Stored items from a collection:

════════

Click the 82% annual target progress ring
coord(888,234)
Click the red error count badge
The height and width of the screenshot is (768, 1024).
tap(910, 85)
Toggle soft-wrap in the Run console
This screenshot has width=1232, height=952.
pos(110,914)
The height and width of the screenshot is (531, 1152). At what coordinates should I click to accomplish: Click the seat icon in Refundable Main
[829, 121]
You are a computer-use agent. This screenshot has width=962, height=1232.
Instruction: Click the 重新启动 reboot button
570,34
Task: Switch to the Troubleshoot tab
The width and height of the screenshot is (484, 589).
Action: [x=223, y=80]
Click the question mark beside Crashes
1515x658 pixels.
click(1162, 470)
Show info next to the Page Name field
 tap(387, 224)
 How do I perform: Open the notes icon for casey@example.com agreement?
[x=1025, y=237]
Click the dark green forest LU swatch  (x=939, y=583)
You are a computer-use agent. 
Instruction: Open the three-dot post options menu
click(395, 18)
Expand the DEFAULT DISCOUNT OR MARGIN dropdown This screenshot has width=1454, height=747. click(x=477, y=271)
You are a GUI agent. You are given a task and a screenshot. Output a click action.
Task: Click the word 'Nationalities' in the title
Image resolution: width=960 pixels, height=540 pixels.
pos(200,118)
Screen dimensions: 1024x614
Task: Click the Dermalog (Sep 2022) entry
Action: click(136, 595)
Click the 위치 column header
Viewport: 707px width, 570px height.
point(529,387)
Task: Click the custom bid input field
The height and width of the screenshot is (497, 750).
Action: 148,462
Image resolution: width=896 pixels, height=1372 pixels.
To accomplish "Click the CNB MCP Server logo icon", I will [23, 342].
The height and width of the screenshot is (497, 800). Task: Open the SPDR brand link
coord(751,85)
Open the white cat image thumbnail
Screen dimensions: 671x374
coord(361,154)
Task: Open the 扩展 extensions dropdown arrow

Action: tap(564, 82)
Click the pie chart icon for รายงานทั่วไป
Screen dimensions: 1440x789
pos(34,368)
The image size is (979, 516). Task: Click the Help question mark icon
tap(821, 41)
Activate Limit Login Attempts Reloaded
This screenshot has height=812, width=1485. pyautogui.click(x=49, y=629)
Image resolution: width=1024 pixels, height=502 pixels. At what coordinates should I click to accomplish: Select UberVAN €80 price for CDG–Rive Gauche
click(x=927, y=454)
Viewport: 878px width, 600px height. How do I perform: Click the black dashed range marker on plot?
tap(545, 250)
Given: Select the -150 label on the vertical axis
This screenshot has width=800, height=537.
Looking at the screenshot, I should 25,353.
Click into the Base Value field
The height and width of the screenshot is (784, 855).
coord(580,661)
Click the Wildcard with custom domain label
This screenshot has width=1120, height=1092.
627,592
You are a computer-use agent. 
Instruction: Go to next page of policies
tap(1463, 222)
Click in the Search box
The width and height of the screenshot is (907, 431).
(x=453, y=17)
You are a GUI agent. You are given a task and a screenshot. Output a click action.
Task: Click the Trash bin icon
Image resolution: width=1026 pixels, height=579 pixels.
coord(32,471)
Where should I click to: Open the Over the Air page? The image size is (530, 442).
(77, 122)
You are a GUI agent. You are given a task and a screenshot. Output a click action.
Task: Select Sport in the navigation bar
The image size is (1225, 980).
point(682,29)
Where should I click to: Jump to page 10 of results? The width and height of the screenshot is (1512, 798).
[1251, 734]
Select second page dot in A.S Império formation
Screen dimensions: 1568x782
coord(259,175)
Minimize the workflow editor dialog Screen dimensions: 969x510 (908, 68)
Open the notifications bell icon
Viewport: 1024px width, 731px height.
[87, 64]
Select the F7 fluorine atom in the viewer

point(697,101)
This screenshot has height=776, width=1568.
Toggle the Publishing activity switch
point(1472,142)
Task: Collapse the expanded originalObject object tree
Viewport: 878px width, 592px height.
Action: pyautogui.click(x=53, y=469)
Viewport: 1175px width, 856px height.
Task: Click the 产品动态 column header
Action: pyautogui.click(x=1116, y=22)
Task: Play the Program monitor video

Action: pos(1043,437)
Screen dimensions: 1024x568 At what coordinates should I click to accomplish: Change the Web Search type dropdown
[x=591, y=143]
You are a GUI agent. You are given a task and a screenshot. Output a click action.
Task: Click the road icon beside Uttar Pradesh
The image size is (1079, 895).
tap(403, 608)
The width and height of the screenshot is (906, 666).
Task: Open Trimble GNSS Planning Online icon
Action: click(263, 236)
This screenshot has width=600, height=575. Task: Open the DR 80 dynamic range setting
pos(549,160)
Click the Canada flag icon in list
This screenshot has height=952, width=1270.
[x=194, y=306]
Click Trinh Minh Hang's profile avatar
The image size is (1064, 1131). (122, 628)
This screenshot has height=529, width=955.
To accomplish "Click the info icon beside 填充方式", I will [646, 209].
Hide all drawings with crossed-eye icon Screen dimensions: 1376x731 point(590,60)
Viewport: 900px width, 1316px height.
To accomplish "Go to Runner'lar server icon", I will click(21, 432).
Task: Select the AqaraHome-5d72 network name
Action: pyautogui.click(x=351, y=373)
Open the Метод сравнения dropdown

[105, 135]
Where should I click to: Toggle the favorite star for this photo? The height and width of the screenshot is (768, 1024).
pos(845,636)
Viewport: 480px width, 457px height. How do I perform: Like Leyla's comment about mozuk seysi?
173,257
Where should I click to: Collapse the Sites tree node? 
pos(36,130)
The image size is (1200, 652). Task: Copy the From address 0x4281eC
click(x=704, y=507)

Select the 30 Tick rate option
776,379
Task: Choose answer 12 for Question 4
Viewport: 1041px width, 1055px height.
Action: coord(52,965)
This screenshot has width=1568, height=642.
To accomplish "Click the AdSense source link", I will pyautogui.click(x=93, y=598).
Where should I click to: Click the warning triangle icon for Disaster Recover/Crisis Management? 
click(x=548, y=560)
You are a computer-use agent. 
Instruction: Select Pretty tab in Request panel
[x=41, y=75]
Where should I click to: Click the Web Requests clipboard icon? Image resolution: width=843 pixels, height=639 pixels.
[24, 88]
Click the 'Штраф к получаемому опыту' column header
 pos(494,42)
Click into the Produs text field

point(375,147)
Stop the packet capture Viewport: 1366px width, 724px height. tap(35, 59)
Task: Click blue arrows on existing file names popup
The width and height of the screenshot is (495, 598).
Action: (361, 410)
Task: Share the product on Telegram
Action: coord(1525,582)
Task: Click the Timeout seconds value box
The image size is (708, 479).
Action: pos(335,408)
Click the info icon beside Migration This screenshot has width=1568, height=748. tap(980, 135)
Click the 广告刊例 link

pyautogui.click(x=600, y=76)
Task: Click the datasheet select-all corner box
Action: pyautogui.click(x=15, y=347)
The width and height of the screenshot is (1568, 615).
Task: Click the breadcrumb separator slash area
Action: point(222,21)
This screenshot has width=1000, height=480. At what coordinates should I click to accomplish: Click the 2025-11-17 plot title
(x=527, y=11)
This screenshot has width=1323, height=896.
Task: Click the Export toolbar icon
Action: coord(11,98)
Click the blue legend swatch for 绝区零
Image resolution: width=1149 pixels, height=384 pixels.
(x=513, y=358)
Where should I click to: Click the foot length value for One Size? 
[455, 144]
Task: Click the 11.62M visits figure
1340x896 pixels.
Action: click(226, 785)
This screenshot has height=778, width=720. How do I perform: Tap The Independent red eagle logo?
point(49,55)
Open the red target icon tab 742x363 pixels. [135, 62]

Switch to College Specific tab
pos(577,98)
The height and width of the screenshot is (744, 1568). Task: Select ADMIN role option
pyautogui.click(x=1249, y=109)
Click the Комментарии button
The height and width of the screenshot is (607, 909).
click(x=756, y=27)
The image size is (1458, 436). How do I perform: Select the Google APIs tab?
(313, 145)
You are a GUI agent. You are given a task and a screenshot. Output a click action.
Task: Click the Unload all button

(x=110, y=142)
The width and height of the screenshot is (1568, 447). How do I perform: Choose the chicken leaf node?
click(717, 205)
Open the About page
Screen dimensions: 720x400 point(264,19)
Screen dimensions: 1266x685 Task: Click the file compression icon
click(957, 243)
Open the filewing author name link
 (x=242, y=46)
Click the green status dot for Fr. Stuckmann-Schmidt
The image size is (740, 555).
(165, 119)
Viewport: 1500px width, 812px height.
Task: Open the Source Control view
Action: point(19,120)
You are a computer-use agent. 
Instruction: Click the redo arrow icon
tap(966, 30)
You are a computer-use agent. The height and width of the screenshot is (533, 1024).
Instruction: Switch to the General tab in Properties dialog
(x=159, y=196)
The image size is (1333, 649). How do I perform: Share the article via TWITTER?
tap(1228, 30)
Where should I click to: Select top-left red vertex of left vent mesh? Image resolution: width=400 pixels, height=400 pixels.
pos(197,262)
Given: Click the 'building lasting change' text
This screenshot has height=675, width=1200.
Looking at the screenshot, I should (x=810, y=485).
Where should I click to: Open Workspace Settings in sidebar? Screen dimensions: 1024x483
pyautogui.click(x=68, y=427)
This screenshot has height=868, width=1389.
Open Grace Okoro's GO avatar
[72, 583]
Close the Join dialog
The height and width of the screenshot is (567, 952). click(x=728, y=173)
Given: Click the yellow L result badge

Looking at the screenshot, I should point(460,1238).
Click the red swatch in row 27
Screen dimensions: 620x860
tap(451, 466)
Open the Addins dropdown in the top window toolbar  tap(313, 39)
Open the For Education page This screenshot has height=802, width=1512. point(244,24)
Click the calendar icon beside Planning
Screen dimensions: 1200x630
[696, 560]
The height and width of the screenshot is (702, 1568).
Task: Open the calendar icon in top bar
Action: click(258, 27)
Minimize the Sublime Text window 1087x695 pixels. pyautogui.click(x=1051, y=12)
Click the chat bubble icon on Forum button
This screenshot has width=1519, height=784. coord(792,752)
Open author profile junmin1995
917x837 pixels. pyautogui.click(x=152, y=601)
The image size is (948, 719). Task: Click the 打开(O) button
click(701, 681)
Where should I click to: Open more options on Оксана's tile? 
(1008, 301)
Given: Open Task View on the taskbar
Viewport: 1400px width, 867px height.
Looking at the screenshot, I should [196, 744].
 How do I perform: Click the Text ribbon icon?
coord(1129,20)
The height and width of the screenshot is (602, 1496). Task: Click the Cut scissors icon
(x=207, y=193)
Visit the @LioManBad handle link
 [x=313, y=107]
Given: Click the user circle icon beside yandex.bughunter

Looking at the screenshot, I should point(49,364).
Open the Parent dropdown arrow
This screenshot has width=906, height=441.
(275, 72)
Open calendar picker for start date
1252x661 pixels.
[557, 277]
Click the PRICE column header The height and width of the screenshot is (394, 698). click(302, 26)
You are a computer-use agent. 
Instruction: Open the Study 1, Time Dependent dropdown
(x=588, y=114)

════════

■ **Your instructions**:
Some of the data mentions "swatch". Copy every line where it does.

■ **Reply to the exercise**:
Click the dark green forest LU swatch  (x=939, y=583)
Click the blue legend swatch for 绝区零
Click the red swatch in row 27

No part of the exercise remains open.